§ Exercise
Below are the records; return every line from the one that contains "The width and" to the last, exactly, skipping the pictures.

§ Data provided
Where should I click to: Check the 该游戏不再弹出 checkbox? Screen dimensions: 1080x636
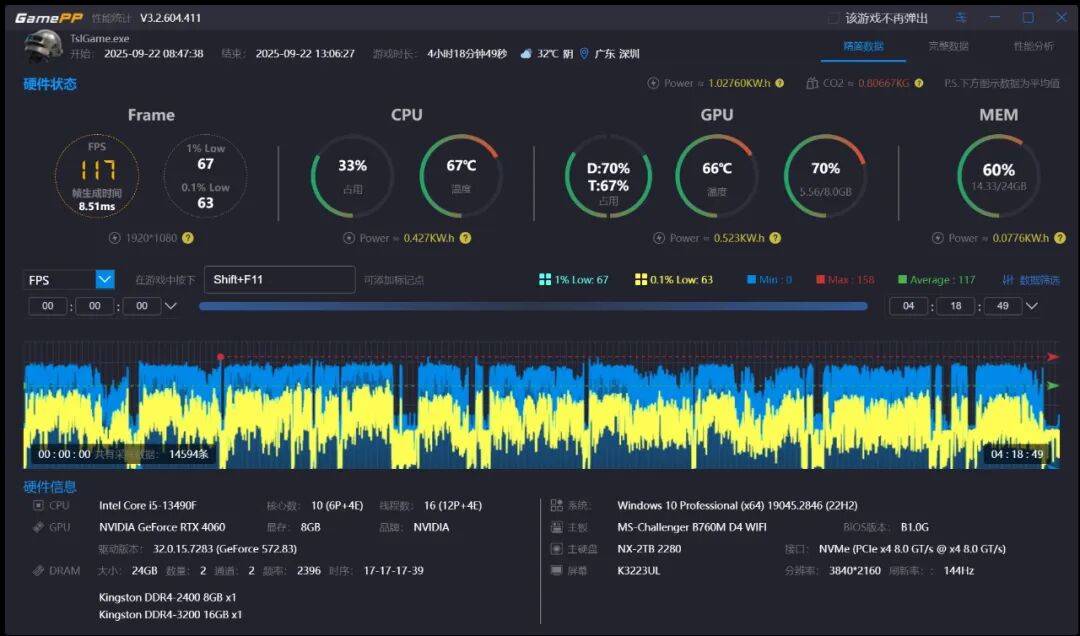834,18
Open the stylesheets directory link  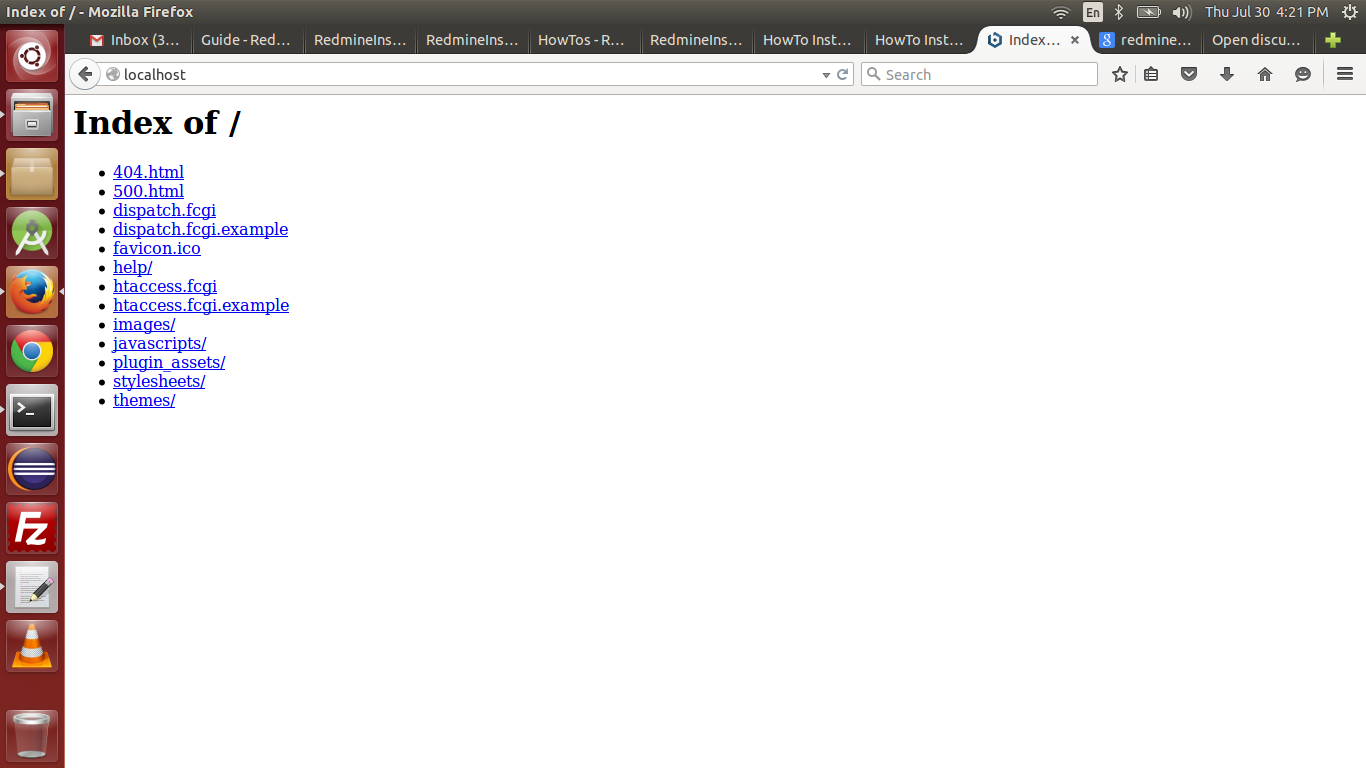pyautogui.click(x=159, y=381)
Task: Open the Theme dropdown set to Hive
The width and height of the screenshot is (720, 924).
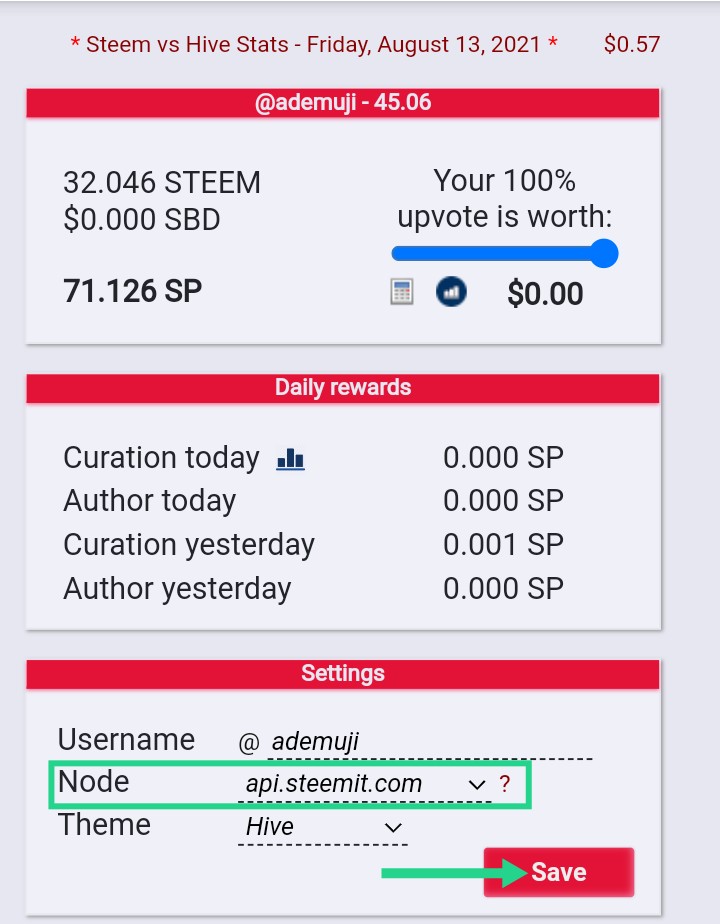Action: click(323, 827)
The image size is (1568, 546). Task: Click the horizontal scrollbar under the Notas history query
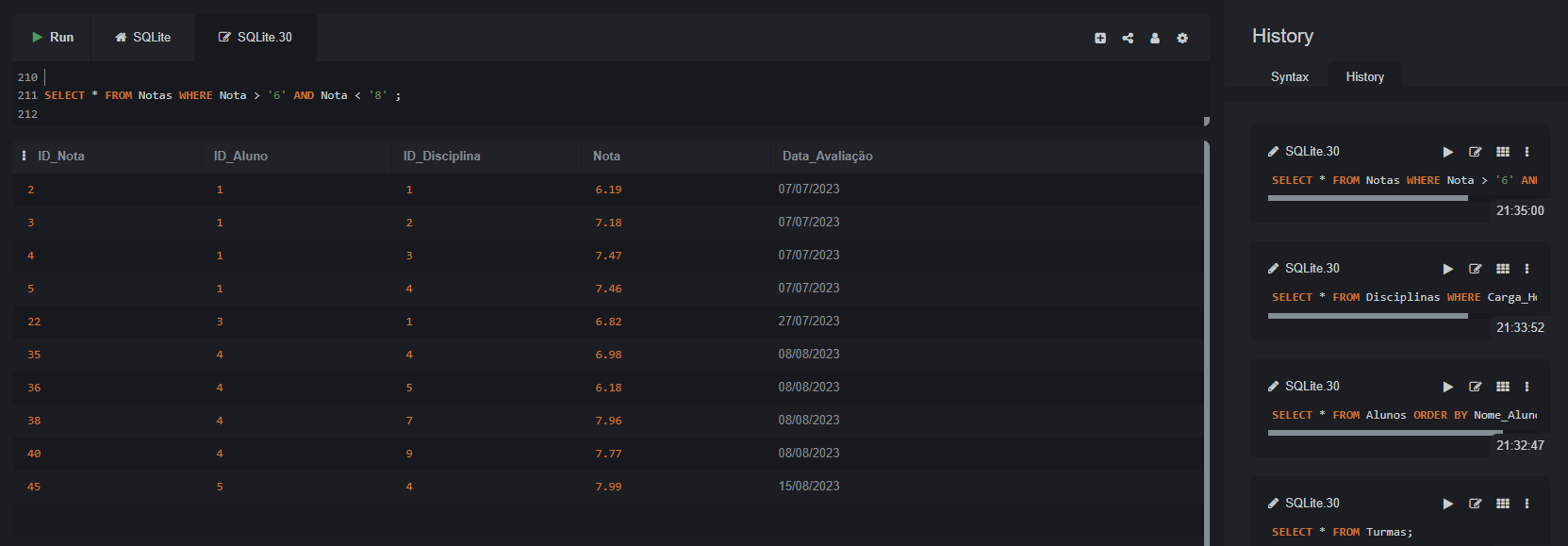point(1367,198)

§ Exercise output
The width and height of the screenshot is (720, 924).
Action: click(323, 827)
The image size is (1568, 546). Task: Click the horizontal scrollbar under the Notas history query
point(1367,198)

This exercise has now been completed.